The type returned by a resolver is NOT the type of the stored value, which can be completely arbitary
(e.g. it could be a json object or a hash pointing to a memory location).
We can think of it as a promise on the type of the current subterm when the execution terminates.
*)
Definition resolver (s: Type) := tm -> (state s ((option ty) + error)).
(**
a schema returns a resolver for every paths
*)
Definition schema (s: Type) := path -> option (resolver s).
(**
a getter is a function to transform the internal state into a term
*)
Definition getter(s: Type) := state s (option tm).

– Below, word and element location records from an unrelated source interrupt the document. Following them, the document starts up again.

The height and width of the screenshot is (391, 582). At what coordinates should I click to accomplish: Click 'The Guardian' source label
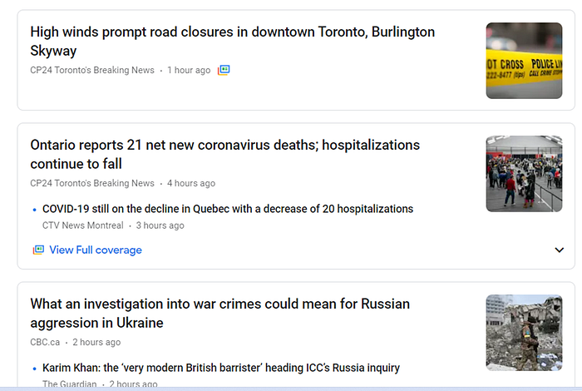point(69,384)
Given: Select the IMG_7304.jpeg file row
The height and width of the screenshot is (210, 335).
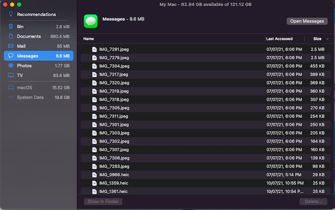Looking at the screenshot, I should [206, 66].
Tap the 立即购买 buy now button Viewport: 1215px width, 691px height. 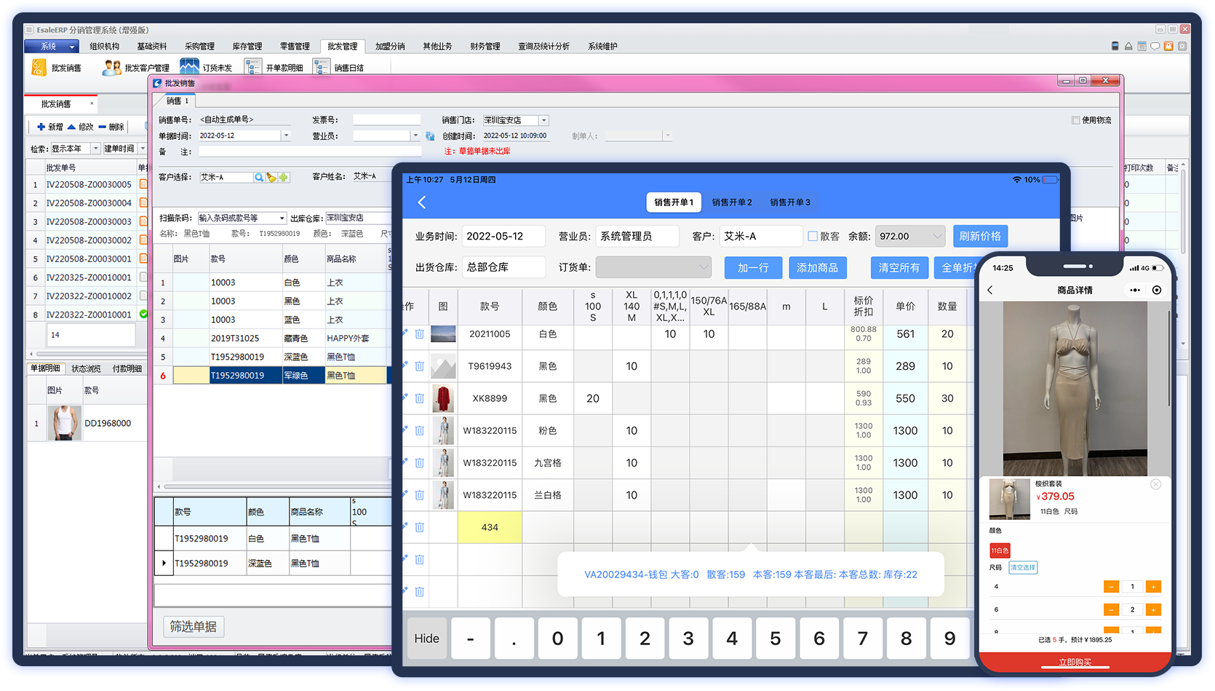pos(1075,662)
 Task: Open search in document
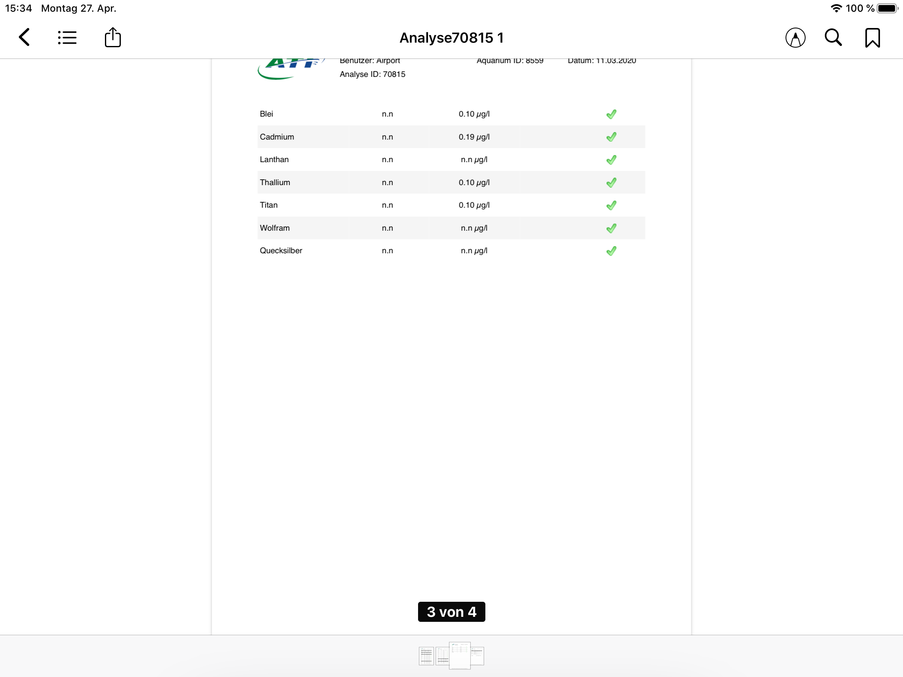[x=833, y=38]
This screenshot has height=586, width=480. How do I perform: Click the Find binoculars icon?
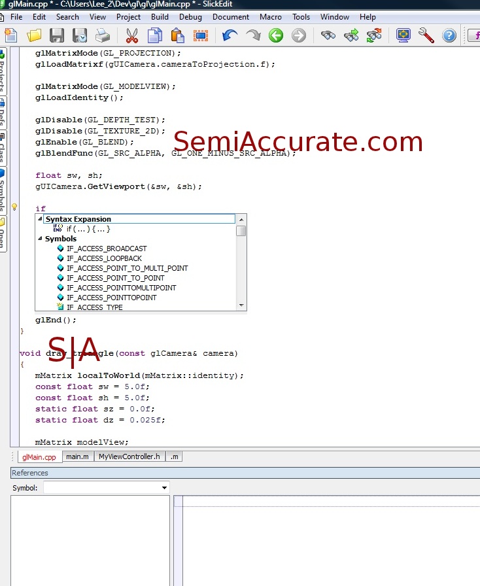pyautogui.click(x=328, y=35)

Reserved Notation "'<' s ';' get ';' sc ';' p ';' T '>' '|=' t1 '/' st '\\' t2 " (at level 40, get at level 39, t1 at level 39, st at level 39, T at level 39, p at level 39, sc at level 39, s at level 39).
(**
the evaluation of a term (aka query) is given in terms of a big-step operational semantics
*)
Inductive eval(s: Type): (schema s) -> (getter s) -> path -> ty -> tm -> s -> tm -> Prop :=
| E_Field: forall sc get p t1 t2 T2 t2' m T r st st',
value(t1) ->
sc(m::p) = Some r ->
(r t1 st) = (inl (Some T2), st') ->
< s ; sc ; get ; ( m::p ) ; T2 > |= t2 / st' \\ t2' ->
< s ; sc ; get ; p ; T > |= tfield m t1 t2 / st \\ tfieldr m t1 t2'
| E_Hole: forall get sc p T t st,
get st = (Some t, st) ->
value t -> (* we might ask to be a scalar *)
< s ; sc ; get ; p ; T > |= thole / st \\ t
| E_Par: forall get sc p T t1 t2 t1' t2' st,
< s ; sc ; get ; p ; T > |= t1 / st \\ t1' ->
< s ; sc ; get ; p ; T > |= t2 / st \\ t2' ->
< s ; sc ; get ; p ; T > |= tpar t1 t2 / st \\ tpar t1' t2'
where "'<' s ; sc ; get ; p ; T '>' '|=' t1 '/' st '\\' t2" := (eval s sc get p T t1 st t2).